Dataslope logoDataslope

Evaluating Clusters

Clustering has no answer key, so how do you know if the groups are any good? The silhouette score and its limits — plus why cluster evaluation is part math, part judgment.

Supervised models have it easy: there is a true label, so you can measure how often you match it. Clustering has no such luxury. It is unsupervised — you handed the algorithm data with no labels and asked it to invent groups. So when it hands back clusters, the unsettling question is: good compared to what? This chapter is about the honest answers, the most useful metric (the silhouette score), and the discipline of not letting a single number decide for you.

Why this is genuinely hard

With no ground truth, "correct" clustering is not even well-defined. The same points can be grouped several reasonable ways depending on what you care about. Customers could cluster by spending, by age, by region — none is objectively the answer. So cluster evaluation splits into two situations:

  • No labels at all (the usual case). You judge clusters by their geometry: are points in the same cluster close together, and far from other clusters? These are called internal metrics. The silhouette score is the workhorse.
  • You secretly have labels (rare, e.g. a benchmark). You can compare the clusters to the known groups with external metrics like the adjusted Rand index. Useful for research, seldom available in real problems.
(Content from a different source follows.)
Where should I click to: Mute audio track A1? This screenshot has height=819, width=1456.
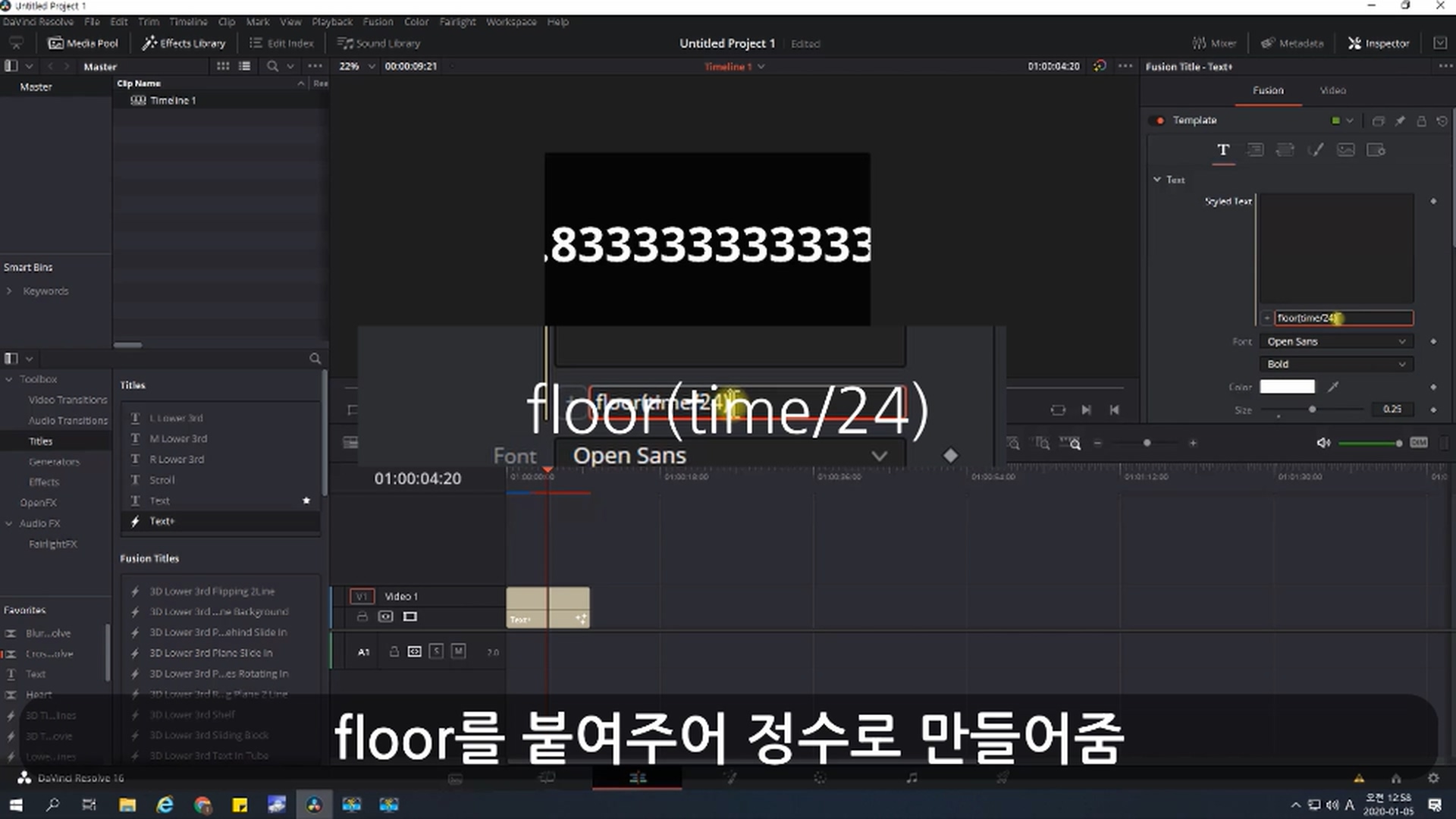coord(458,651)
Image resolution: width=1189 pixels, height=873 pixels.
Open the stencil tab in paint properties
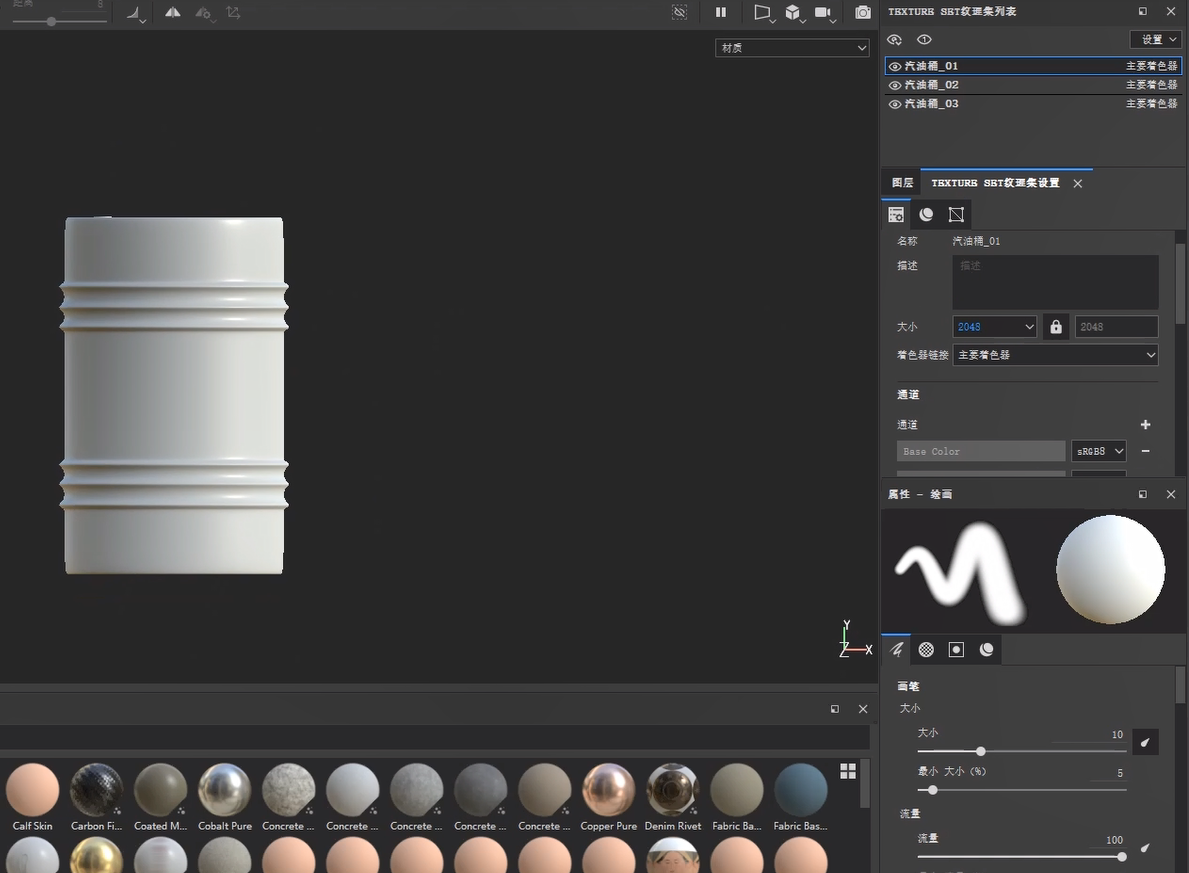point(956,650)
Internal vs external, in a sentence

Internal metrics ask "are these clusters geometrically tight and well-separated?" using only the data. External metrics ask "do these clusters match a known ground truth?" and need labels you usually do not have. The silhouette score is internal.

The silhouette score

The silhouette score captures a simple, intuitive idea: a point is well-clustered if it is close to its own cluster and far from the nearest other cluster. For each point i:

Formally, with a(i) the average distance from point i to the other points in its own cluster, and b(i) the average distance to the points of the nearest other cluster:

s(i)=b(i)a(i)max{a(i), b(i)}s(i) = \frac{b(i) - a(i)}{\max\lbrace\,a(i),\ b(i)\,\rbrace}
  • What it measures. Per point, how much better it fits its own cluster than the nearest alternative, scaled to lie between −1 and +1.
  • s(i) near +1 — the point is much closer to its own cluster than to any other: a confident, clean assignment.
  • s(i) near 0 — the point sits on the boundary between two clusters; it could plausibly belong to either.
  • s(i) negative — the point is, on average, closer to a different cluster than its own: it was probably assigned to the wrong group.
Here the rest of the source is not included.